Transform

Transform Date

When you create a dataset, you can transform columns such as Dates and Numbers to preferred formats. It is a common need to replace N.A. with nulls or empty white space.

Note Because the Transform option defaults to a most common use case of to_date, you need to determine the proper transform function required for the data source in use.

Transform settings

Option Description
Add Collibra DQ Date Column

Adds a synthetic run date column.

Tip This can be helpful when your file does not contain dates that are easy to handle.

Flatten Refers to the level of nesting in your file.
Multi-line Refers to the content of the file being more than one line.
Zero Fill Null Replaces NULL values with 0.
Replace all field values of [value] with NULL Replaces all values of the column you specify with NULL.

Example

Copy
./owlcheck \
-ds  "dataset_transform" \
-rd  "2018-01-31" \
-f   "/Users/Documents/file.csv" \
-transform "purch_amt=cast(purch_amt as double)|return_amt=cast(return_amt as double)" 
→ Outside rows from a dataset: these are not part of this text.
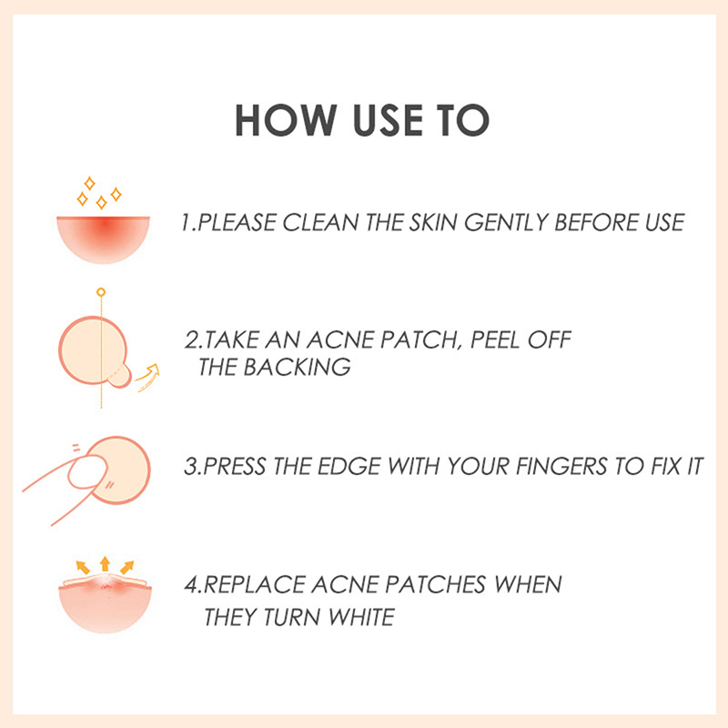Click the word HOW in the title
[x=286, y=120]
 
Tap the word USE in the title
[x=388, y=120]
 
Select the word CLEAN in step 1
[x=320, y=222]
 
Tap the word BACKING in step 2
[x=298, y=367]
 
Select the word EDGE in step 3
[x=349, y=466]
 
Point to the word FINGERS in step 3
[x=561, y=466]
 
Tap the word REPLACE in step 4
[x=254, y=584]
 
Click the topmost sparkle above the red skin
[x=89, y=183]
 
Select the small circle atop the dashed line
[x=101, y=292]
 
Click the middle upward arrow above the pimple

Note Submit an expression to transform a string to a particular type.
In this example, transform the purch_amt column to a double.

Copy
-transform "purch_amt=cast(purch_amt as double)"
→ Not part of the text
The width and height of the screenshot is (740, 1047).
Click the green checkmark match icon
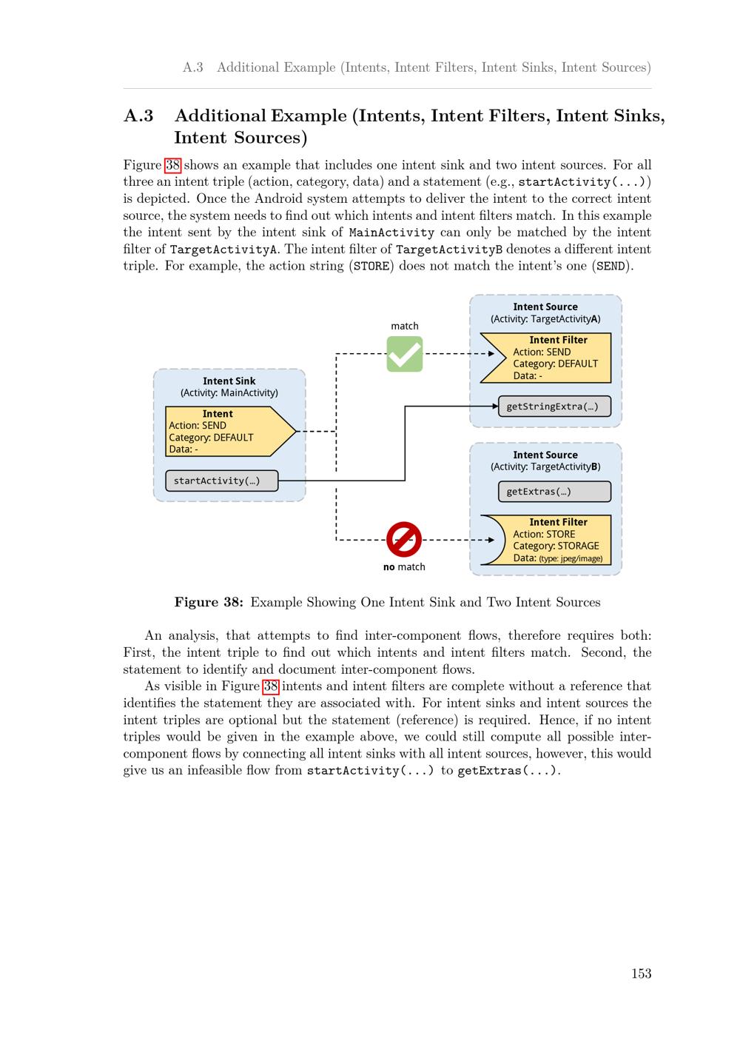pos(405,354)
Note Example of converting a string to a date.

Copy
-transform "RECEIVED_DATE=to_date(CAST(RECEIVED_DATE AS STRING), 'yyyyMMdd') as RECEIVED_DATE"

Converting an integer data type to a string

When you transform your target column is an integer data type, such as 20230414, you need to convert it to a string data type before you can convert it to a date.

  1. From the Explorer page, select the Transform option.
  2. In the Expression input field, enter the following expression:
  3. date_parse(cast(<your_column_name> as varchar), '%Y%m%d')
  4. Click Save.
  5. Note If your query does not contain a ${rd} in the where clause, you need to wrap it with the DATE() function in the command line. For example, select * from default.dataset where date_parse(CAST(example_date_column as varchar), '%Y%m%d') = DATE('${rd}')

Known Limitations

  • The UI does not run multi-line. A workaround is to supply these options manually in the command line.
  • Explorer can flatten nested JSON array, but DQ Core can only flatten nested JSON with JSON object. Because of this limitation, you may encounter a scenario where the results in Explorer are flattened, but not in DQ Core.